[Word and element pointing entries]
━━━━

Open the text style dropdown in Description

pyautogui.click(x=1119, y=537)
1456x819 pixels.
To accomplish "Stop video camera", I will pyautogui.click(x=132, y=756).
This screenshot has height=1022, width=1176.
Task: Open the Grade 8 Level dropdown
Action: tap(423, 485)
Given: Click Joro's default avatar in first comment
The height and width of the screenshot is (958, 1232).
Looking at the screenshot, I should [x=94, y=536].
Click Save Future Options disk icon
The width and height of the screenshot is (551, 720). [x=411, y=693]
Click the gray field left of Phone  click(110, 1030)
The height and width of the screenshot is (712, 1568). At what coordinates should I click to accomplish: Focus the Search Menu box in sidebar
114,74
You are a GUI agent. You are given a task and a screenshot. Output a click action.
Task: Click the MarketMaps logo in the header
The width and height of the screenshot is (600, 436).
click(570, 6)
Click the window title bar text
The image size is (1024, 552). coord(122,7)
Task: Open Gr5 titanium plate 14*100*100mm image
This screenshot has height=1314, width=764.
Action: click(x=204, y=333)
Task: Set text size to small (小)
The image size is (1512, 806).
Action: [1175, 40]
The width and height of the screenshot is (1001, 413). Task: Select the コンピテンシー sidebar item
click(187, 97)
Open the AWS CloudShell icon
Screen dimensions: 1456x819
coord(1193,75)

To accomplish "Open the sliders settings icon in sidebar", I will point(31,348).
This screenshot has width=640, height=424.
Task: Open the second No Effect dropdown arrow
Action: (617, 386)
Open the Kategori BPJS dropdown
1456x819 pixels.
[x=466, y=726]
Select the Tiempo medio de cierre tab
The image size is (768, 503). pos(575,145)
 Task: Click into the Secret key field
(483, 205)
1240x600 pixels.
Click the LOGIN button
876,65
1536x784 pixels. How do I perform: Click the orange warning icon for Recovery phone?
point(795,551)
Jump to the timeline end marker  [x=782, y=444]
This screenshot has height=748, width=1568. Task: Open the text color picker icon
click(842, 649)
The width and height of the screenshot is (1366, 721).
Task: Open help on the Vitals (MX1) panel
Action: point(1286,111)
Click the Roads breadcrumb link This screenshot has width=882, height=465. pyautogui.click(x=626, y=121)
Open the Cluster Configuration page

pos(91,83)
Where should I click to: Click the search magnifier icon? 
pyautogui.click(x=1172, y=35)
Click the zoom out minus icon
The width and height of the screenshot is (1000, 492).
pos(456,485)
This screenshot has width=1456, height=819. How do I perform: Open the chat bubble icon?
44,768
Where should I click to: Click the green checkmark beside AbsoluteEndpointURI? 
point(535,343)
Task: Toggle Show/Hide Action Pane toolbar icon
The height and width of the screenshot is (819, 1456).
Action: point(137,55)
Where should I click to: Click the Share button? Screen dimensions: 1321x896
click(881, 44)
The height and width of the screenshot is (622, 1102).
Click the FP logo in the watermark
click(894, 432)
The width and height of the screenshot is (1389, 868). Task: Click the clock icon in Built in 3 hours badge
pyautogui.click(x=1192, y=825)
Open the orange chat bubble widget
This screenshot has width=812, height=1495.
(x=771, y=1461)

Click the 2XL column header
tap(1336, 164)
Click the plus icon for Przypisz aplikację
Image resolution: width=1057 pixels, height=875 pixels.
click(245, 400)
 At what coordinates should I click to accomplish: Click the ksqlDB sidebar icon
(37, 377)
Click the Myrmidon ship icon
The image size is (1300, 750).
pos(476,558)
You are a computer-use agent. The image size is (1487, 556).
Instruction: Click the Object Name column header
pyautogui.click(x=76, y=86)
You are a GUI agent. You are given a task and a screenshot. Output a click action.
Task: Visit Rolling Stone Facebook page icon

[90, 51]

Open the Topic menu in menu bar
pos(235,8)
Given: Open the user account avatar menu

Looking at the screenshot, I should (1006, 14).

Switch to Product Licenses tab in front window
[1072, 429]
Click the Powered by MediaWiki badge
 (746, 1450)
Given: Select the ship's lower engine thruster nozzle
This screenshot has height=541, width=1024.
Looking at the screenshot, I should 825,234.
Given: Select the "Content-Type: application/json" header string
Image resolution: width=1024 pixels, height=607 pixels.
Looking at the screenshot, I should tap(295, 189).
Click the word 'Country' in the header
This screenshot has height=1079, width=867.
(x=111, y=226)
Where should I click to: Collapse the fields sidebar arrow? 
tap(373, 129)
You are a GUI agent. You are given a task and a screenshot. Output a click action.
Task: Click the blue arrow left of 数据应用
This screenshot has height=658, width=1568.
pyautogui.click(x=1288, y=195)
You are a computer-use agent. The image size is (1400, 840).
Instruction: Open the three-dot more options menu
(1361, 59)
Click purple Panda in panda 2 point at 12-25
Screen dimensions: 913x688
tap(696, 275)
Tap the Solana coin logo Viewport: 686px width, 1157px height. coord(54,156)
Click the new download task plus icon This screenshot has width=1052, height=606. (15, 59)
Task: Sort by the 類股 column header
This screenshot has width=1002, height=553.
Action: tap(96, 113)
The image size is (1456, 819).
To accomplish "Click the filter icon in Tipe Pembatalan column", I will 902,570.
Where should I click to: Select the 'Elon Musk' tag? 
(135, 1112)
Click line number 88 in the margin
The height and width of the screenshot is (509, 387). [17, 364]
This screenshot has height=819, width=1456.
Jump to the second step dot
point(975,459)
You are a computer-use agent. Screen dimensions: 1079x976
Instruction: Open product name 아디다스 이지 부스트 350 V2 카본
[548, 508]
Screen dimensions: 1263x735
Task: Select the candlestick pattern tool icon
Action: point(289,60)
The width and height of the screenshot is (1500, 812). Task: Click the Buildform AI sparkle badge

━━━━

Return everything in the material from the line containing "1536x784 pixels. How" down to the line containing "pyautogui.click(x=1192, y=825)", both included, reproduced line for line without any change.

_Written response_
1536x784 pixels. How do I perform: Click the orange warning icon for Recovery phone?
point(795,551)
Jump to the timeline end marker  [x=782, y=444]
This screenshot has height=748, width=1568. Task: Open the text color picker icon
click(842, 649)
The width and height of the screenshot is (1366, 721).
Task: Open help on the Vitals (MX1) panel
Action: point(1286,111)
Click the Roads breadcrumb link This screenshot has width=882, height=465. pyautogui.click(x=626, y=121)
Open the Cluster Configuration page

pos(91,83)
Where should I click to: Click the search magnifier icon? 
pyautogui.click(x=1172, y=35)
Click the zoom out minus icon
The width and height of the screenshot is (1000, 492).
pos(456,485)
This screenshot has width=1456, height=819. How do I perform: Open the chat bubble icon?
44,768
Where should I click to: Click the green checkmark beside AbsoluteEndpointURI? 
point(535,343)
Task: Toggle Show/Hide Action Pane toolbar icon
The height and width of the screenshot is (819, 1456).
Action: point(137,55)
Where should I click to: Click the Share button? Screen dimensions: 1321x896
click(881, 44)
The height and width of the screenshot is (622, 1102).
Click the FP logo in the watermark
click(894, 432)
The width and height of the screenshot is (1389, 868). Task: Click the clock icon in Built in 3 hours badge
pyautogui.click(x=1192, y=825)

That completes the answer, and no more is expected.